■ **Exercise details**
Transcribe the lines below verbatim, skipping the images.

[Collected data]
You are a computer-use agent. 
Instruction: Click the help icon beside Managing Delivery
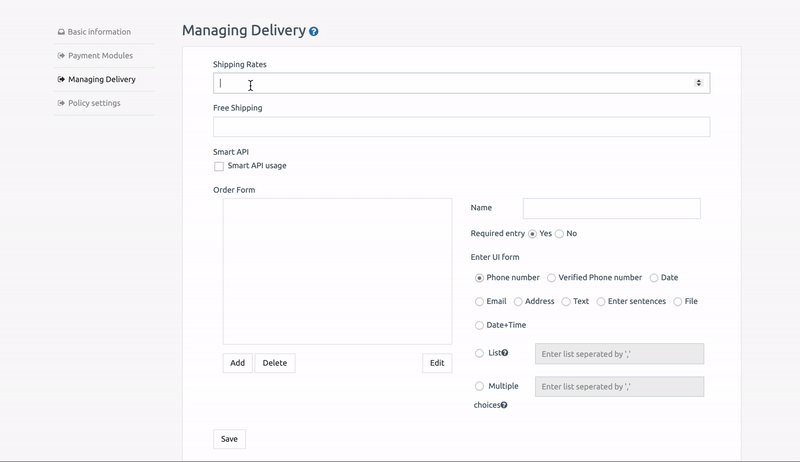tap(314, 32)
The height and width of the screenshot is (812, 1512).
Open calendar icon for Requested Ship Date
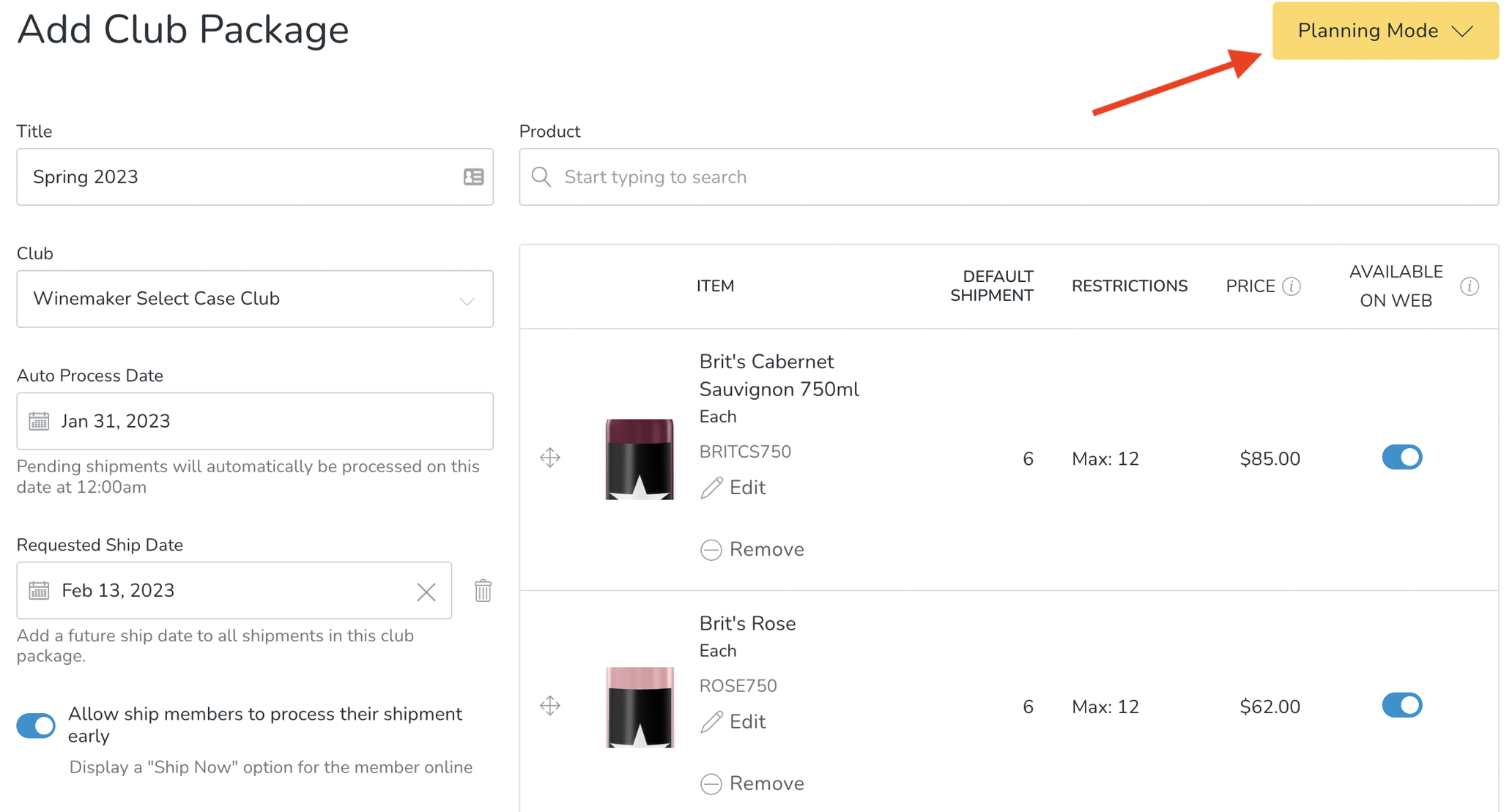[39, 590]
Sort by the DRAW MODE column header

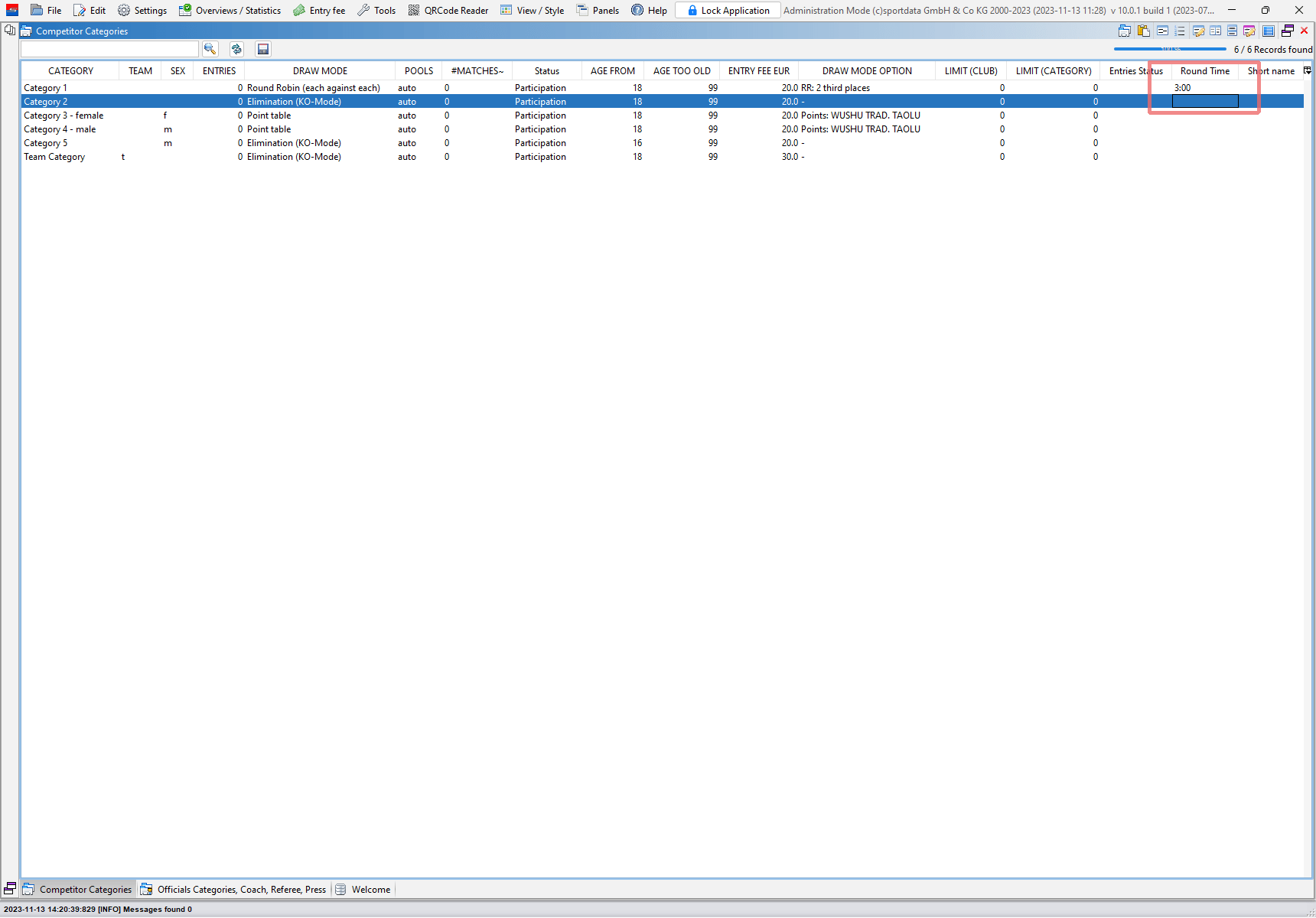(320, 70)
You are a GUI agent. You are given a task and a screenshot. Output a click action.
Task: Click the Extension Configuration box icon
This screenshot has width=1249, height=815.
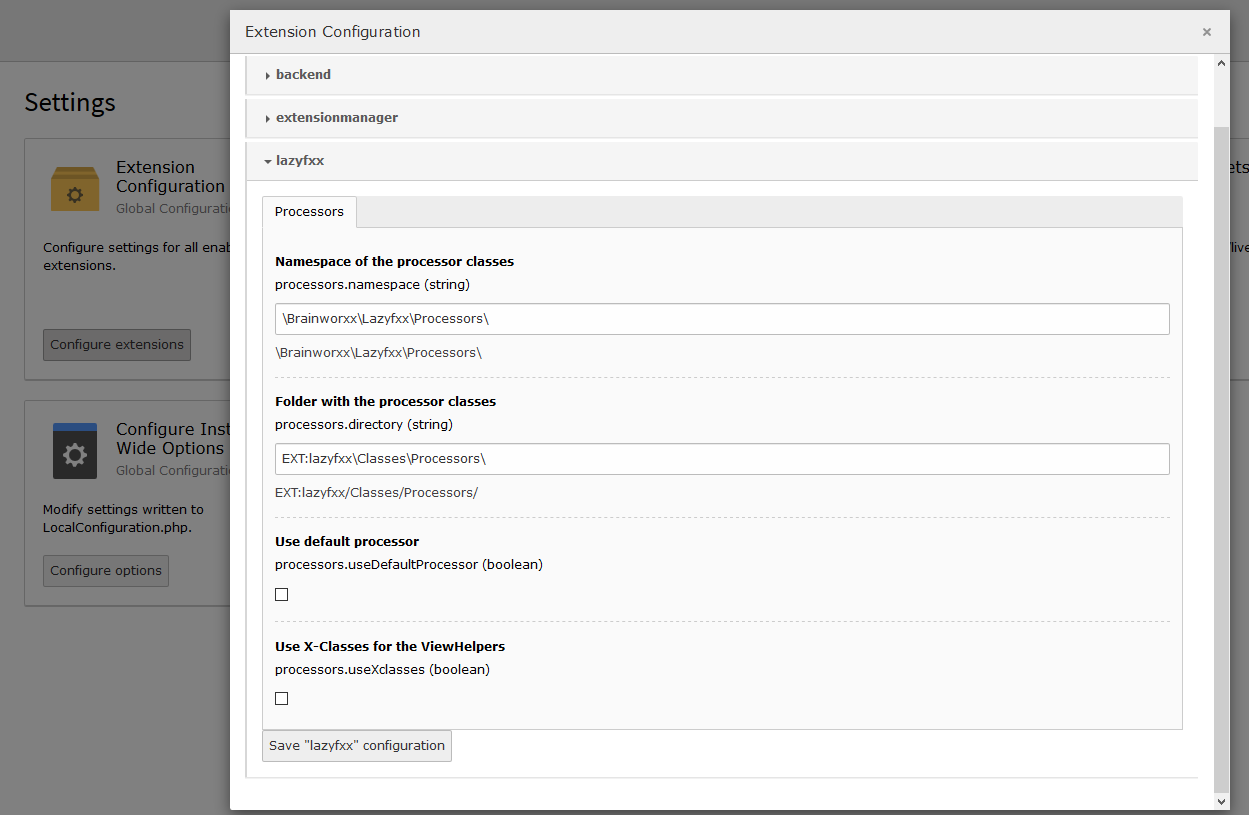[x=75, y=190]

■ **Exercise solution**
You are a computer-use agent. 
Instruction: Click the help icon beside Managing Delivery
tap(314, 32)
The height and width of the screenshot is (812, 1512).
Open calendar icon for Requested Ship Date
[39, 590]
Sort by the DRAW MODE column header

(320, 70)
You are a GUI agent. You are given a task and a screenshot. Output a click action.
Task: Click the Extension Configuration box icon
This screenshot has width=1249, height=815.
[x=75, y=190]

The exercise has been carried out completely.